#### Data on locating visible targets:
⁂

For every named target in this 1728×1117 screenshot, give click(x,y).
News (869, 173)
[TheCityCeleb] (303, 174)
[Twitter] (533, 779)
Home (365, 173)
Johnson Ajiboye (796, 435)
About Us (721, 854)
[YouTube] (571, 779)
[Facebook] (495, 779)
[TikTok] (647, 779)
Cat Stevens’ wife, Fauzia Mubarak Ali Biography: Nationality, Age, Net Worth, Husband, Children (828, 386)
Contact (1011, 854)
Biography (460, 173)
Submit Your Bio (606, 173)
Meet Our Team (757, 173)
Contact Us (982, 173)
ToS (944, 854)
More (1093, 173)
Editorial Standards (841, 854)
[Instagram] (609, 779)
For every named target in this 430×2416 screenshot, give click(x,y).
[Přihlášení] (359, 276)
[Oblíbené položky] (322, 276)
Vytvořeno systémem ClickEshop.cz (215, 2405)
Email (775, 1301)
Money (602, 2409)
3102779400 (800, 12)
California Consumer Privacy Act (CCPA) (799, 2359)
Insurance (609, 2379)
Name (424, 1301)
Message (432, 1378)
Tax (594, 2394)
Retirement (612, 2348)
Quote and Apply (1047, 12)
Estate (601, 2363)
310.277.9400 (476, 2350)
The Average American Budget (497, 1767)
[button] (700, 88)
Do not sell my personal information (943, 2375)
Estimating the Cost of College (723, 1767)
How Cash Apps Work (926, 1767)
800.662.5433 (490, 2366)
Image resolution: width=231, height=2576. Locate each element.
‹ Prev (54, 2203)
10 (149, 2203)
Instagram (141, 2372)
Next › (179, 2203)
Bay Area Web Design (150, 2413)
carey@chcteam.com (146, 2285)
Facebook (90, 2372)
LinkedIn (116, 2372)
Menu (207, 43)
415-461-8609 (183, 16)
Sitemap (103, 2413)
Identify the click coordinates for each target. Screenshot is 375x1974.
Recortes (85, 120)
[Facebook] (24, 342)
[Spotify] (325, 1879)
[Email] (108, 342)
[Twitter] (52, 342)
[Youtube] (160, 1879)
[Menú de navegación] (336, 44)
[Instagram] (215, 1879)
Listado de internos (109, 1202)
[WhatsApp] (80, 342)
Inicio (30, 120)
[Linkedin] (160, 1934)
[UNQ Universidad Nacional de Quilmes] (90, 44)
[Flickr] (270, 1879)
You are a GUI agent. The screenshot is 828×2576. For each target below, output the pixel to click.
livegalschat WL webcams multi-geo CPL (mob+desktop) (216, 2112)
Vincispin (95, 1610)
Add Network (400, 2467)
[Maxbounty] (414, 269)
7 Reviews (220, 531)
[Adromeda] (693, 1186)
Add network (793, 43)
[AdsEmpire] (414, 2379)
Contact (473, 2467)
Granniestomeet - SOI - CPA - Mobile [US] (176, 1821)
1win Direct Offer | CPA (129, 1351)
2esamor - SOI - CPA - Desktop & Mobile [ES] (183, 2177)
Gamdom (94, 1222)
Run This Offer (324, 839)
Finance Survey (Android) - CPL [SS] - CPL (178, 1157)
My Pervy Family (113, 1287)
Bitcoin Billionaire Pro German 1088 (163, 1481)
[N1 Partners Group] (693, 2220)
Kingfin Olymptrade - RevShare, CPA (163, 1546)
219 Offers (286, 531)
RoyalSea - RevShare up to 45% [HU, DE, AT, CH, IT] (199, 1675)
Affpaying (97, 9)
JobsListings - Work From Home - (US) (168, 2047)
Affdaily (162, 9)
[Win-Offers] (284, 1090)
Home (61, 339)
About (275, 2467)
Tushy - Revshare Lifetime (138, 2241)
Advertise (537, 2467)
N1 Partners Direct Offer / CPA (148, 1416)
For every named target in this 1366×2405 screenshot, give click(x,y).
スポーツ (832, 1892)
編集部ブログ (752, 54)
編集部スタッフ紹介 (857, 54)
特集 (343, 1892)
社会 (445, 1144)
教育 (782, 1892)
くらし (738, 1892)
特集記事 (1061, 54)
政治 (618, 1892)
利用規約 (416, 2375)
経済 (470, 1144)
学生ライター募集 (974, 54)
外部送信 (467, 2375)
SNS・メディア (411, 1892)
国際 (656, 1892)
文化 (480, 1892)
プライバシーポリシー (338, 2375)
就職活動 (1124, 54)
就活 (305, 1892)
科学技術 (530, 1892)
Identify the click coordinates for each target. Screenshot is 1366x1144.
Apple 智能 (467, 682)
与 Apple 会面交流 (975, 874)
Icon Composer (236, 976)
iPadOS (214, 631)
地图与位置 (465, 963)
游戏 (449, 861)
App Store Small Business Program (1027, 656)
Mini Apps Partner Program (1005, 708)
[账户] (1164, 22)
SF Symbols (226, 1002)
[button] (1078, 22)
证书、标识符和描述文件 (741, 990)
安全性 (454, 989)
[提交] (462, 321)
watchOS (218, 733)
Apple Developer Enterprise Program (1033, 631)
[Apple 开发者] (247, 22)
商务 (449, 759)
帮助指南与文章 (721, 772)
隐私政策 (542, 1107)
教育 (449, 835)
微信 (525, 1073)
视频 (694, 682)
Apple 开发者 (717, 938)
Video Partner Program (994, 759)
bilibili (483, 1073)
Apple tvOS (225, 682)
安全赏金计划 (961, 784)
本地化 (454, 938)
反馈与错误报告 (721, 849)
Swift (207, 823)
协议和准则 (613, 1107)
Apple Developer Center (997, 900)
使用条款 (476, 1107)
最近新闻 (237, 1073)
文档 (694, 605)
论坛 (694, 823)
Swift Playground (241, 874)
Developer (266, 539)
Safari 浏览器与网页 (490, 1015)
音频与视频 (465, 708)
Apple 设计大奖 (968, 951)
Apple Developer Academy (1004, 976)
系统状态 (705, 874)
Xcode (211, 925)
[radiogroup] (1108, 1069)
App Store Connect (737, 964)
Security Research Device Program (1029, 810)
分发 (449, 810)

⁂

#### Task goal:
Output every line of the items above as a JSON list of strings, one string per line, with blank lines omitted.

#### Solution to this exercise:
[
  "For every named target in this 1728×1117 screenshot, give click(x,y).",
  "News (869, 173)",
  "[TheCityCeleb] (303, 174)",
  "[Twitter] (533, 779)",
  "Home (365, 173)",
  "Johnson Ajiboye (796, 435)",
  "About Us (721, 854)",
  "[YouTube] (571, 779)",
  "[Facebook] (495, 779)",
  "[TikTok] (647, 779)",
  "Cat Stevens’ wife, Fauzia Mubarak Ali Biography: Nationality, Age, Net Worth, Husband, Children (828, 386)",
  "Contact (1011, 854)",
  "Biography (460, 173)",
  "Submit Your Bio (606, 173)",
  "Meet Our Team (757, 173)",
  "Contact Us (982, 173)",
  "ToS (944, 854)",
  "More (1093, 173)",
  "Editorial Standards (841, 854)",
  "[Instagram] (609, 779)",
  "For every named target in this 430×2416 screenshot, give click(x,y).",
  "[Přihlášení] (359, 276)",
  "[Oblíbené položky] (322, 276)",
  "Vytvořeno systémem ClickEshop.cz (215, 2405)",
  "Email (775, 1301)",
  "Money (602, 2409)",
  "3102779400 (800, 12)",
  "California Consumer Privacy Act (CCPA) (799, 2359)",
  "Insurance (609, 2379)",
  "Name (424, 1301)",
  "Message (432, 1378)",
  "Tax (594, 2394)",
  "Retirement (612, 2348)",
  "Quote and Apply (1047, 12)",
  "Estate (601, 2363)",
  "310.277.9400 (476, 2350)",
  "The Average American Budget (497, 1767)",
  "[button] (700, 88)",
  "Do not sell my personal information (943, 2375)",
  "Estimating the Cost of College (723, 1767)",
  "How Cash Apps Work (926, 1767)",
  "800.662.5433 (490, 2366)",
  "Image resolution: width=231, height=2576. Locate each element.",
  "‹ Prev (54, 2203)",
  "10 (149, 2203)",
  "Instagram (141, 2372)",
  "Next › (179, 2203)",
  "Bay Area Web Design (150, 2413)",
  "carey@chcteam.com (146, 2285)",
  "Facebook (90, 2372)",
  "LinkedIn (116, 2372)",
  "Menu (207, 43)",
  "415-461-8609 (183, 16)",
  "Sitemap (103, 2413)",
  "Identify the click coordinates for each target. Screenshot is 375x1974.",
  "Recortes (85, 120)",
  "[Facebook] (24, 342)",
  "[Spotify] (325, 1879)",
  "[Email] (108, 342)",
  "[Twitter] (52, 342)",
  "[Youtube] (160, 1879)",
  "[Menú de navegación] (336, 44)",
  "[Instagram] (215, 1879)",
  "Listado de internos (109, 1202)",
  "[WhatsApp] (80, 342)",
  "Inicio (30, 120)",
  "[Linkedin] (160, 1934)",
  "[UNQ Universidad Nacional de Quilmes] (90, 44)",
  "[Flickr] (270, 1879)",
  "You are a GUI agent. The screenshot is 828×2576. For each target below, output the pixel to click.",
  "livegalschat WL webcams multi-geo CPL (mob+desktop) (216, 2112)",
  "Vincispin (95, 1610)",
  "Add Network (400, 2467)",
  "[Maxbounty] (414, 269)",
  "7 Reviews (220, 531)",
  "[Adromeda] (693, 1186)",
  "Add network (793, 43)",
  "[AdsEmpire] (414, 2379)",
  "Contact (473, 2467)",
  "Granniestomeet - SOI - CPA - Mobile [US] (176, 1821)",
  "1win Direct Offer | CPA (129, 1351)",
  "2esamor - SOI - CPA - Desktop & Mobile [ES] (183, 2177)",
  "Gamdom (94, 1222)",
  "Run This Offer (324, 839)",
  "Finance Survey (Android) - CPL [SS] - CPL (178, 1157)",
  "My Pervy Family (113, 1287)",
  "Bitcoin Billionaire Pro German 1088 (163, 1481)",
  "[N1 Partners Group] (693, 2220)",
  "Kingfin Olymptrade - RevShare, CPA (163, 1546)",
  "219 Offers (286, 531)",
  "RoyalSea - RevShare up to 45% [HU, DE, AT, CH, IT] (199, 1675)",
  "Affpaying (97, 9)",
  "JobsListings - Work From Home - (US) (168, 2047)",
  "Affdaily (162, 9)",
  "[Win-Offers] (284, 1090)",
  "Home (61, 339)",
  "About (275, 2467)",
  "Tushy - Revshare Lifetime (138, 2241)",
  "Advertise (537, 2467)",
  "N1 Partners Direct Offer / CPA (148, 1416)",
  "For every named target in this 1366×2405 screenshot, give click(x,y).",
  "スポーツ (832, 1892)",
  "編集部ブログ (752, 54)",
  "編集部スタッフ紹介 (857, 54)",
  "特集 (343, 1892)",
  "社会 (445, 1144)",
  "教育 (782, 1892)",
  "くらし (738, 1892)",
  "特集記事 (1061, 54)",
  "政治 (618, 1892)",
  "利用規約 (416, 2375)",
  "経済 (470, 1144)",
  "学生ライター募集 (974, 54)",
  "外部送信 (467, 2375)",
  "SNS・メディア (411, 1892)",
  "国際 (656, 1892)",
  "文化 (480, 1892)",
  "プライバシーポリシー (338, 2375)",
  "就職活動 (1124, 54)",
  "就活 (305, 1892)",
  "科学技術 (530, 1892)",
  "Identify the click coordinates for each target. Screenshot is 1366x1144.",
  "Apple 智能 (467, 682)",
  "与 Apple 会面交流 (975, 874)",
  "Icon Composer (236, 976)",
  "iPadOS (214, 631)",
  "地图与位置 (465, 963)",
  "游戏 (449, 861)",
  "App Store Small Business Program (1027, 656)",
  "Mini Apps Partner Program (1005, 708)",
  "[账户] (1164, 22)",
  "SF Symbols (226, 1002)",
  "[button] (1078, 22)",
  "证书、标识符和描述文件 (741, 990)",
  "安全性 (454, 989)",
  "[提交] (462, 321)",
  "watchOS (218, 733)",
  "Apple Developer Enterprise Program (1033, 631)",
  "[Apple 开发者] (247, 22)",
  "商务 (449, 759)",
  "帮助指南与文章 (721, 772)",
  "隐私政策 (542, 1107)",
  "教育 (449, 835)",
  "微信 (525, 1073)",
  "视频 (694, 682)",
  "Apple 开发者 (717, 938)",
  "Video Partner Program (994, 759)",
  "bilibili (483, 1073)",
  "Apple tvOS (225, 682)",
  "安全赏金计划 (961, 784)",
  "本地化 (454, 938)",
  "反馈与错误报告 (721, 849)",
  "Swift (207, 823)",
  "协议和准则 (613, 1107)",
  "Apple Developer Center (997, 900)",
  "使用条款 (476, 1107)",
  "最近新闻 (237, 1073)",
  "文档 (694, 605)",
  "论坛 (694, 823)",
  "Swift Playground (241, 874)",
  "Developer (266, 539)",
  "Safari 浏览器与网页 (490, 1015)",
  "音频与视频 (465, 708)",
  "Apple 设计大奖 (968, 951)",
  "Apple Developer Academy (1004, 976)",
  "系统状态 (705, 874)",
  "Xcode (211, 925)",
  "[radiogroup] (1108, 1069)",
  "App Store Connect (737, 964)",
  "Security Research Device Program (1029, 810)",
  "分发 (449, 810)"
]